The wind stirred a few strands of her hair.
She seemed startled by it.
Then she did it again, over and over, like a child discovering something brand new.
That sight provoked a rage so intense in Natasha that she had to look away for a moment.
Because she wasn't witnessing something beautiful. Not really.
What she was seeing was the evidence of everything that had been stolen from her.
The memories she would never have.
The chance at a normal childhood.
All of it was contained in the simple fascination with which she stared at a sky she should have known her whole life.
The trip on the Quinjet passed in an uncomfortable silence.
Not because the others tried to ignore her; rather, the opposite was true.
Steve, Bruce, and Clint made several discreet attempts to interact with her during the flight, though none met with much success.
Natasha observed each of those attempts from her seat.
He introduced himself with the same quiet kindness he used with practically anyone. He explained who they were and assured her she was safe.
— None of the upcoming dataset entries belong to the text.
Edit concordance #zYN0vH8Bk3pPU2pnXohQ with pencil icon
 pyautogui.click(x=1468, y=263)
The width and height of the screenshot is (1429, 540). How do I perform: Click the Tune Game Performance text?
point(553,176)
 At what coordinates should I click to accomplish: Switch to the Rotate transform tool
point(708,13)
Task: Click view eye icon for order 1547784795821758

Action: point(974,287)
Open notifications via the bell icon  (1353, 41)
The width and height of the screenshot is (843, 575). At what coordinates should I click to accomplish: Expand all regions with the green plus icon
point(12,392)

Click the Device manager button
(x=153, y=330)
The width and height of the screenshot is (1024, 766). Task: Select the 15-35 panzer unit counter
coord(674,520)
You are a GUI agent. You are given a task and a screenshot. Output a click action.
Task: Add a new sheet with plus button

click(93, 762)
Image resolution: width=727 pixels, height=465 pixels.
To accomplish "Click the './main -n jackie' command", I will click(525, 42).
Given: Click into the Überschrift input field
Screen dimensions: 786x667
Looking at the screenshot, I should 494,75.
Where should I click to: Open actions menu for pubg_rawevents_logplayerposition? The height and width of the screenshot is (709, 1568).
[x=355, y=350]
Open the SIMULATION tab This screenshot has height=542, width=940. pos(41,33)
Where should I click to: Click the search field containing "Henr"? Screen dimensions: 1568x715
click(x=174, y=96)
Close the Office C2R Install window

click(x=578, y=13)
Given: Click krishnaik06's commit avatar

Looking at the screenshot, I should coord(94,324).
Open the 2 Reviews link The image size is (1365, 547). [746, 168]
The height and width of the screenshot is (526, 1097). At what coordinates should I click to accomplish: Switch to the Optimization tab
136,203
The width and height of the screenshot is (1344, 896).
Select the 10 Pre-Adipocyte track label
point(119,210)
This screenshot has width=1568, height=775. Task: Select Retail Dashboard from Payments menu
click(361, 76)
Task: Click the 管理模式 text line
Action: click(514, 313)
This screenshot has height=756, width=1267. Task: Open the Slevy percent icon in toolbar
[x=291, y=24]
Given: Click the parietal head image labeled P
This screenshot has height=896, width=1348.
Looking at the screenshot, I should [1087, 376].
He did so without getting too close, fully aware that any sudden movement could make things worse.
The young woman listened—that much was clear.
Her eyes remained fixed on him throughout the entire explanation.
But when Steve finished speaking, there was no response whatsoever.
No questions, no gestures, no sign of recognition. She simply kept watching him.
It wasn't a hostile look, nor was it friendly; it was a strange gaze, as if she were studying him.
Analyzing every word and movement while trying to decide what to do with that information.
Bruce had a bit more success.
Midway through the flight, he offered her a bottle of water.
What happened next confirmed several suspicions Natasha had been gathering since the rescue.
The young woman took the bottle cautiously and began to examine it; she didn't seem interested solely in the water. She inspected the clear plastic, the label, the cap, and even the tiny glints of light reflecting off the surface.
She did it with such absolute concentration that Bruce ended up exchanging a silent look with Natasha.
They both understood the same thing: this wasn't normal curiosity. The reaction suggested something far more worrying.
Because the young woman wasn't looking at a familiar object; she was trying to comprehend an unfamiliar one.
When she finally managed to open it, she took barely a small sip before carefully closing it again. Then, she spent several minutes holding it tightly against her chest.
Natasha felt a sickening pressure settle in her stomach.
Throughout her life, she had seen similar behaviors in people who had suffered extreme deprivation—individuals who hid food even when surrounded by abundance, or people unable to use basic resources because they had learned to act as if those things could vanish at any moment.
Those habits didn't arise spontaneously; they were survival mechanisms, responses developed over years of uncertainty.
And every new detail reinforced the feeling that they were only just beginning to grasp the true extent of what HYDRA had done to her.
Natasha leaned her head back against the seat and watched the young woman for the rest of the journey.
For the first time since the rescue, she began to suspect that the biggest problem wouldn't be the visible scars.
It would be all the others—the ones no one could see.
The ones that remained hidden beneath years of isolation, conditioning, and fear.
And those were precisely the hardest wounds to heal.